Almost half of the U.S. public company directors surveyed said at least one of their peers should step aside in favor of someone new. That’s the highest response PwC has gotten since it started asking the question in 2012.
Usually about a third of directors say a fellow director should go for reasons ranging from “advanced age” to a lack of preparedness or expertise.
PwC said this year’s jump may reflect a changing conversation about board refreshment. The renewal rate nearly doubled from 2008 to 2016 as companies in the S&P 1500 index have added new directors, a January analysis by Institutional Shareholder Services Inc. found. By 2016, nearly one out of every 10 directors serving on those boards was new.

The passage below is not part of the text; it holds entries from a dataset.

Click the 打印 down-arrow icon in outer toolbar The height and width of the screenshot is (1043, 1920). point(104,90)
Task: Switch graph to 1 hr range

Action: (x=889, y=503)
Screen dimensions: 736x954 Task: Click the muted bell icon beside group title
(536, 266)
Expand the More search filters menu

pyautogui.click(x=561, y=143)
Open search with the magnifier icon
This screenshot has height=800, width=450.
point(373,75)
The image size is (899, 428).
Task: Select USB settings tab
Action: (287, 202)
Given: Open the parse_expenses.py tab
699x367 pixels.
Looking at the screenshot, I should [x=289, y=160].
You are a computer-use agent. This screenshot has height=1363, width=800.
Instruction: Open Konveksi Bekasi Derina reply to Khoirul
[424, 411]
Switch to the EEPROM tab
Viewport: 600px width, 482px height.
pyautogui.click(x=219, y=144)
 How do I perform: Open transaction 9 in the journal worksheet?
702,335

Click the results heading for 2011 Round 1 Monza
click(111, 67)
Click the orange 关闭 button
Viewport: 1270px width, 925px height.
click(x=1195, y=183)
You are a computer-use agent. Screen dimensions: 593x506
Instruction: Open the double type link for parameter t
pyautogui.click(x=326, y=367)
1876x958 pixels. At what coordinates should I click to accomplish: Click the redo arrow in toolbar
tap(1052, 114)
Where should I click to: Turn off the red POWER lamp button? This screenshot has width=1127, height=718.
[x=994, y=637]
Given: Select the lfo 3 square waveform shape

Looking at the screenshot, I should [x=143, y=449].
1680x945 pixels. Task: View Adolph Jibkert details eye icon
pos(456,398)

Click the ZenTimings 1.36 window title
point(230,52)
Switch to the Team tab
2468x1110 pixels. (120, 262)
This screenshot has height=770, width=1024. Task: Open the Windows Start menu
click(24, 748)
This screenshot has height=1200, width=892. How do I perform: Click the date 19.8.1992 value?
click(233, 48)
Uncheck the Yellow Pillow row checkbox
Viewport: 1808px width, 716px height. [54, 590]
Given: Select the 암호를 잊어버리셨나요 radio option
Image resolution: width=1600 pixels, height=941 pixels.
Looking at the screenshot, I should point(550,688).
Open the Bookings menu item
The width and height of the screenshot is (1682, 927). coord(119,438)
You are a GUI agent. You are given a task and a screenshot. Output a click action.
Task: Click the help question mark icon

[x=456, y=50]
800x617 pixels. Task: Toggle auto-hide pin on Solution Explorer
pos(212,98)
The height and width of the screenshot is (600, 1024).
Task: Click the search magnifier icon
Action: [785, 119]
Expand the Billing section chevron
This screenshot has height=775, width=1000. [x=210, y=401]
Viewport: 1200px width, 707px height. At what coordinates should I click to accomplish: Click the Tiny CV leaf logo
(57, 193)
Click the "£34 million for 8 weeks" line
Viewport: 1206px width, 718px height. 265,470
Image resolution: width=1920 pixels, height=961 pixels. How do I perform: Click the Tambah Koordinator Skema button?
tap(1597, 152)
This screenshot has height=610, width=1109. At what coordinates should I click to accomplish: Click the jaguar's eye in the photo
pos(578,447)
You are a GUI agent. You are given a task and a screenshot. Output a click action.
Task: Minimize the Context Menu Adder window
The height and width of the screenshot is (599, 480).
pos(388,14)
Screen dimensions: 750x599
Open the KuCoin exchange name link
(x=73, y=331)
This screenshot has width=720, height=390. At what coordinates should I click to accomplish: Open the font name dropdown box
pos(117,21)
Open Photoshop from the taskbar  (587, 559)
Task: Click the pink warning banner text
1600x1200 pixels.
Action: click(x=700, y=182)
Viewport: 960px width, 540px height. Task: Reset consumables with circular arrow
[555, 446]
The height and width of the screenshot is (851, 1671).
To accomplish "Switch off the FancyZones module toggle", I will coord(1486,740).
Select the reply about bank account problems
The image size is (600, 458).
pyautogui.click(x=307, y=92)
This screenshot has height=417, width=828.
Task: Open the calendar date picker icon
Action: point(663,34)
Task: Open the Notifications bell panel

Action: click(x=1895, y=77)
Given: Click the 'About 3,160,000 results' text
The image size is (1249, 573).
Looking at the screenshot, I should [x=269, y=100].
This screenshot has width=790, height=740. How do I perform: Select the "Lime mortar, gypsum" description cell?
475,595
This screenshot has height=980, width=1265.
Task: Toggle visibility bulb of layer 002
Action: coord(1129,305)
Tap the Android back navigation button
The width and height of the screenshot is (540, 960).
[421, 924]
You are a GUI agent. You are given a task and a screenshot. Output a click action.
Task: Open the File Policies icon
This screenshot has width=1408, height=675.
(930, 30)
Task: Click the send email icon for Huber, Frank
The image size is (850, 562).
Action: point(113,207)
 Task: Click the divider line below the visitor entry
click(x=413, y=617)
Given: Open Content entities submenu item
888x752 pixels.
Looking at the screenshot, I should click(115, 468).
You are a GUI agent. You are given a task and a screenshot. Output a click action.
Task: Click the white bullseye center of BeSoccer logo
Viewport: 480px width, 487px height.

“The board role is getting a lot of attention,” Paula Loop, who leads PwC’s governance insights center, told Bloomberg Law.
Some of that attention is coming from State Street Global Advisors, BlackRock Inc., and other institutional investors that are focusing on director diversity and skills. In 2016, women held just over 20 percent of board seats in the S&P 500 and minorities held only 14 percent of them, the ISS study found.
But when asked about diversity, more than half of directors told PwC that their board is diverse enough. Directors who are newer to a board are less likely to be satisfied with their boardroom’s diversity than those who have sat on a board for 10 years or more.
Boards are also getting more serious about measuring their own job performance with regular evaluations, ISS data show. “So I think we’re continuing to see the bar raised,” Loop said.